Ok, between posts of robotics, I'm going to risk my neck and touch on the famous American debate on Intelligent Design vs Evolution. Since I'm not only a physicist but also a biologist, my position is hard to be neural. Thus I decide to speak in the context of robotics only.
Robotics is a multi-disciplinary engineering by itself. A roboticist not only need to know mechanical design and to be familiar with materials, but also need to understand control strategies and to learn electronic interfacing. It is an integrated system design process. All robotic systems must be designed through our superior intelligence then. Is there any question?
More recently, the Genetic Algorithm (GA) approach to engineering optimization became very popular. The idea is that by introducing variations similar to mutation in a model, we could come up with very unintuitive solutions quickly. This approach can be very powerful for complex systems, which we don't fully understand. Some people start put much hope on this especially in tough engineering problems.
Being a philosophical person, I ask: is there a fundamental difference between human intelligent design and an optimization process such as GA. The working behind GA is try-and-error via simulation. Now let's analyze the process of engineering design to find out how it could be different.
First of all, I would like to quote a saying in the community of mechanical engineering: "you design by intuition, model for conscience, or don't model at all." In many well-designed human artifacts, there was no modeling involved during the designing process. Often times, the designer "simply knew" what would be a better configuration without knowing exactly why. And this knowledge came from experiences. These experiences include personal observations, hands-on works, conceptual reflections, and communication with others. Our engineering knowledge is not legislative. We often go with rules of thumb.

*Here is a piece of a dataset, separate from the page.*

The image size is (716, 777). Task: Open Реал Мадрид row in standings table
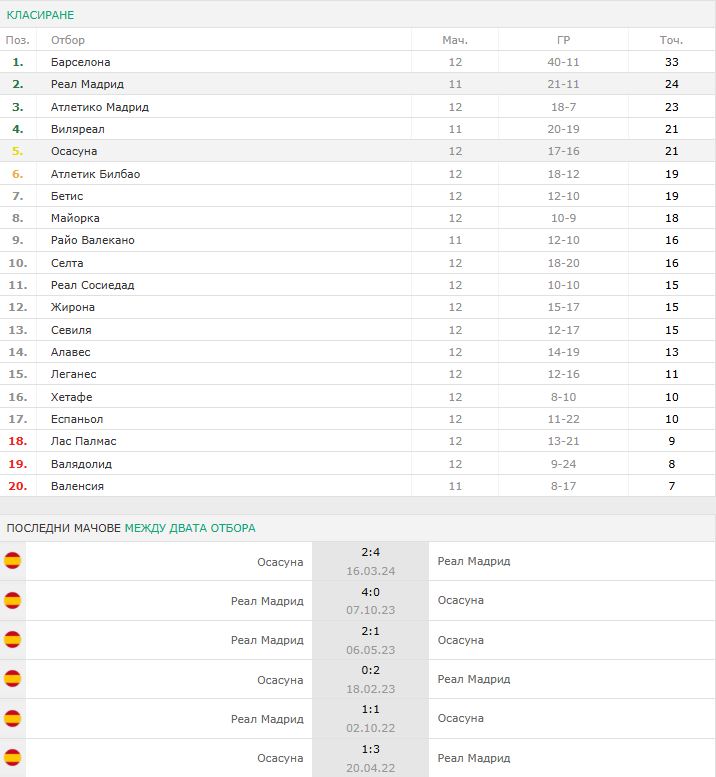358,84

Secondly, the key to good engineering is to build a good sense of physics. In fact, personal observations and hands-on experiences provide physical episodes of how things work. Then conceptual reflection and communication setup virtual simulations of physical systems in our brain. Every good engineer has a physics engine inside hisz/her brain working out solutions by simulating ideas. And the predictive power of this simulator is directly proportional to experiences and our understanding of physics.
Finally, we call our ability to create and design “intelligence”! This ability is how we can determine what could work and fail without actually building the entity. In the ultimate sense, it is our ability to simulate different situations in our brain quickly and come to a good but non-perfect decision. We can avoid physical try-and-error because we did that quickly in our mental simulator. We can often skip many unnecessary simulations because we remember the results from similar episodes before.
Now, let me come back to my question: is there a fundamental difference between human intelligent design and an optimization process such as GA? The difference can only be in the processing units. While we simulate with biological neural networks, GA relies on computers and programming. For a robot, designing a locomotor gait is the same as evolving one. The only difference is brain vs. computer algorithm. So if you can build a computer that interprets our physical understanding well for the system of interest, then robot evolution by GA saves your brain labor. Otherwise, human design and try-and-error is more efficient. We teach computers how to “think” remember?
This is how I solve the question of Intelligent Design vs. Evolution in robotics by arguing their equivalency, or how I create a debate with my radical views.